[Work to complete] Show each line in the listing below that contains the word "agent".

[Records for this task]
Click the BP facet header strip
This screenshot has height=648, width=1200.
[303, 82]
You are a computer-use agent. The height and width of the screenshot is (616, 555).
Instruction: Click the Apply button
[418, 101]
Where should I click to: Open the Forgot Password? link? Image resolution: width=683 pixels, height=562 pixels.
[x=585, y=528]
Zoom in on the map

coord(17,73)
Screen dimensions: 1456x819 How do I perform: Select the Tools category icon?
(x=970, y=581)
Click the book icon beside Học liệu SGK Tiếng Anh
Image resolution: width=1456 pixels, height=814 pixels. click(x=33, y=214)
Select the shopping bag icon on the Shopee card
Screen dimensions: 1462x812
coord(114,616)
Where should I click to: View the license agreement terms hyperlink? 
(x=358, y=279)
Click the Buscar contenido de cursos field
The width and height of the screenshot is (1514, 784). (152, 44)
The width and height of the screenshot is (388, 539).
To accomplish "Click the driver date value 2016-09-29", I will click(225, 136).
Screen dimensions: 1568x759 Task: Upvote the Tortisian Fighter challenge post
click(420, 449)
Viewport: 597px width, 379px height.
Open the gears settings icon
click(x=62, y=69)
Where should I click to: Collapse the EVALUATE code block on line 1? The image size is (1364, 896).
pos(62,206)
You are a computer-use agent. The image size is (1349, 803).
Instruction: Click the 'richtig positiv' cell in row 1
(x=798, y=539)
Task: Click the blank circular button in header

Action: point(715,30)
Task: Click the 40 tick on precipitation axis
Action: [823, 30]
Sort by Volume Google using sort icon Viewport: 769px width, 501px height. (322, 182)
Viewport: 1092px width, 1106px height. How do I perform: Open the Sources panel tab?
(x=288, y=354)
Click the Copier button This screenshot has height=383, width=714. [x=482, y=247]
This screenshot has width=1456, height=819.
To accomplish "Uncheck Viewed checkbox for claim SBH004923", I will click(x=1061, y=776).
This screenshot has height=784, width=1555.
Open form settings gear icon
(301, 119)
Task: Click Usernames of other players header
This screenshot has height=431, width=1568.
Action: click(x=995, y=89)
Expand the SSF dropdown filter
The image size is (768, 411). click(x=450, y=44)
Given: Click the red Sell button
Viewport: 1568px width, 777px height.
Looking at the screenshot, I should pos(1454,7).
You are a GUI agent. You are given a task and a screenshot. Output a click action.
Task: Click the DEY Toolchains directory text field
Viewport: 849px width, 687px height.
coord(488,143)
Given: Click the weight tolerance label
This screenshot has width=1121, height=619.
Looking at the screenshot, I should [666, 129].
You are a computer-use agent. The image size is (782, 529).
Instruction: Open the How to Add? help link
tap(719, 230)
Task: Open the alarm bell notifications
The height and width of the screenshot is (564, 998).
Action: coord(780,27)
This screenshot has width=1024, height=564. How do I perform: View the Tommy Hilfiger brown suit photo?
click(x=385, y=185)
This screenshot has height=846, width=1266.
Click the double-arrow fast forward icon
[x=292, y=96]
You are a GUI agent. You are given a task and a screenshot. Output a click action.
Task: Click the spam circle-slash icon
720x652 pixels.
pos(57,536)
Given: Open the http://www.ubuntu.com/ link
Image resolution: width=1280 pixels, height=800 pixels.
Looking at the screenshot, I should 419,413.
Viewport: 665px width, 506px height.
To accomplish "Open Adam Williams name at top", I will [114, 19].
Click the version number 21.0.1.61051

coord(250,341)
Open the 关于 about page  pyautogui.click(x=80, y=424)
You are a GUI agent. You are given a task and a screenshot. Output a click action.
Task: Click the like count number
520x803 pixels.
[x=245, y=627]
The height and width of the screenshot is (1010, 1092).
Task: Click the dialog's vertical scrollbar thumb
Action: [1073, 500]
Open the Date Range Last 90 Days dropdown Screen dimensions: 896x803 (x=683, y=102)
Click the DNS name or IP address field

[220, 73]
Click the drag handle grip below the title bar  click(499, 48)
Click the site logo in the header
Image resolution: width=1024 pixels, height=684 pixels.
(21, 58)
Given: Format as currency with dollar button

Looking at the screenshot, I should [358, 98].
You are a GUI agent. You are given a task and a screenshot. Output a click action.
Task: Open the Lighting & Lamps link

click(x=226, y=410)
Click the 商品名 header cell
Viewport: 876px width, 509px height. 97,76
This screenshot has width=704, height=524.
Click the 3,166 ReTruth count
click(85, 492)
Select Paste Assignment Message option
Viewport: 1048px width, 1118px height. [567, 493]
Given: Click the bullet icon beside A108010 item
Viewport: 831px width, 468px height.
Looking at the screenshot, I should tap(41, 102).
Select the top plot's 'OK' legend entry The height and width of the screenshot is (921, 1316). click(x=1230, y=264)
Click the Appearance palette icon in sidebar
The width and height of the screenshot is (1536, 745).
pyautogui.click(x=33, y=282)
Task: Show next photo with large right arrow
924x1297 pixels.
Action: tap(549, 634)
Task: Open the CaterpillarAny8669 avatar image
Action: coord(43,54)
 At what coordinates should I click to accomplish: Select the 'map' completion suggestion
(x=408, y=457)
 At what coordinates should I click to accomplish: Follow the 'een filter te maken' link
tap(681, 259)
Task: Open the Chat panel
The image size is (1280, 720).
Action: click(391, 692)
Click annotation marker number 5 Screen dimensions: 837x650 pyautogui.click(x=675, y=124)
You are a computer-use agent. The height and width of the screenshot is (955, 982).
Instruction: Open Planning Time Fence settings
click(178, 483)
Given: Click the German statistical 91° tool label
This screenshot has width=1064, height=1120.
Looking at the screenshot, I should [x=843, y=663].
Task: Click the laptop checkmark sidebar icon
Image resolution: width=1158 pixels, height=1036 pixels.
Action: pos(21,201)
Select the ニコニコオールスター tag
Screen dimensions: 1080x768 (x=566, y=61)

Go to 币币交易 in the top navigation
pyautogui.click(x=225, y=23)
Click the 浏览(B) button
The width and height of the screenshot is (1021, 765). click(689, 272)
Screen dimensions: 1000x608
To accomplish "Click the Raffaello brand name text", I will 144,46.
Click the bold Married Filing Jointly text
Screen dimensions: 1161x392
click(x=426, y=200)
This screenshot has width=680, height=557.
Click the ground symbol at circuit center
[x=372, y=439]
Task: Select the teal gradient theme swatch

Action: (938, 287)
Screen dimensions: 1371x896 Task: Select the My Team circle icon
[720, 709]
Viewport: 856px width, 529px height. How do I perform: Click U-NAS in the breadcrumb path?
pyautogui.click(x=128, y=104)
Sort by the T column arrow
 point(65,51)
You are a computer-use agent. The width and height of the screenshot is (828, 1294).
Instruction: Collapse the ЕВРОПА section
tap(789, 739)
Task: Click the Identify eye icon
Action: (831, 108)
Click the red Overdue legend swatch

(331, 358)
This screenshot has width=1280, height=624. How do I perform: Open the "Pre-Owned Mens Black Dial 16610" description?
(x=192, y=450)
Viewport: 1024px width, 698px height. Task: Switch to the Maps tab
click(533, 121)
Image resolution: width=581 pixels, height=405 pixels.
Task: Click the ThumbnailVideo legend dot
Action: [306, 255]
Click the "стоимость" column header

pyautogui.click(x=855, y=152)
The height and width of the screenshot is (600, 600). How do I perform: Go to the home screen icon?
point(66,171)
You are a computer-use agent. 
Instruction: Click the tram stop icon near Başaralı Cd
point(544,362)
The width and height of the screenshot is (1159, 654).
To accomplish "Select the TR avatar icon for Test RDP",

[Problem solution]
You are a computer-use agent. The height and width of the screenshot is (616, 555).
You are a computer-use agent. The image size is (1349, 803).
You are a GUI agent. You are given a task and a screenshot. Output a click action.
You are a computer-use agent. The image size is (782, 529).
You are a GUI agent. You are given a task and a screenshot. Output a click action.
You are a GUI agent. You are given a task and a screenshot. Output a click action.
You are a GUI agent. You are given a task and a screenshot. Output a click action.
You are a computer-use agent. The height and width of the screenshot is (955, 982).
You are a computer-use agent. The width and height of the screenshot is (828, 1294).
You are a computer-use agent. 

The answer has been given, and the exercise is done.